You may have heard reports this week of two studies saying the AMOC is at its slowest in centuries and probably will slow further.

One obvious result of such a change could be to make Europe’s weather more like ours, as the ocean moves less equatorial heat up north. Rome is on the same latitude as New York City but has the weather of Florida; what if it didn’t? (This is the idea behind a Victorian sci-fi story called “The White Battalion” that I read as a kid; it imagines Nicaragua destroyed by a volcano; the resulting mingling of Pacific and Atlantic waters disrupts the Gulf Stream and Europe becomes Arctic.)

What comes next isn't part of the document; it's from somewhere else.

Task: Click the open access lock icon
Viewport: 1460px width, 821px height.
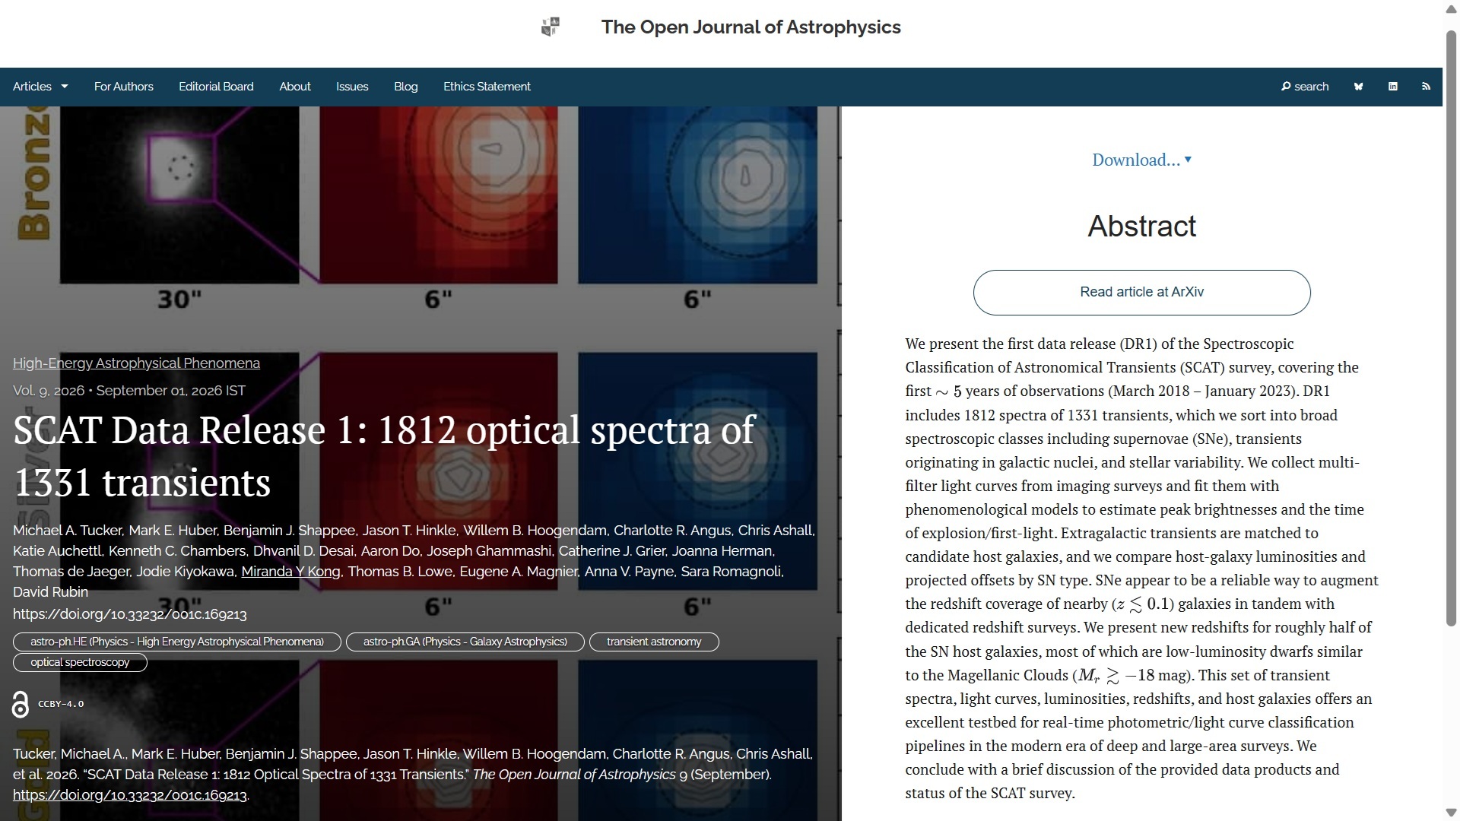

But there are other complications to a slowing AMOC, including this surprising one: It will raise ocean levels along the east coast of the U.S. This puzzled me, so I hunted around for an explanation and found this paper from 2009, titled “Model projections of rapid sea-level rise on the northeast coast of the United States”. I’ll admit I’m still a bit puzzled, but here’s what I think I understand:

  1. The ocean isn’t flat – “sea level” is not at all level around the globe due to differences in wind patterns, currents, salinity and other factors. In parts of the world, sea level is feet higher than in other places.
  2. Sea level is relatively low along the east coast of the U.S. due to several factors including (a) the Gulf Stream moving past us pulls water away from our shore and (b) the patterns of the AMOC mean “the entire ocean column in the northern North Atlantic is occupied by very dense sea water, thereby significantly lowering the sea level.”
  3.  A slowing or radical change in the AMOC would undue both those factors, causing our local sea level to rise to the level that it would have been otherwise, regardless of what else happens to ocean levels.

Here’s how the paper puts it:

Model simulations suggest that a collapse of the AMOC could cause a large regional sea-level rise in the North Atlantic. … The projected ensemble mean (ten models) shows that the sea level rise during the twenty- first century is uneven, with some regions such as the northeast coast of the United States experiencing rises considerably faster and larger than the global mean. In addition, the northeast coast of the United States is a region where models agree in projecting the dynamic sea level.

So it’s not just that the melting glaciers will add more water to the ocean and raise it  – they will alter the way the ocean moves, increasing its local level even further.
Better visit Odiorne Point and other Seacoast historical sites while you can.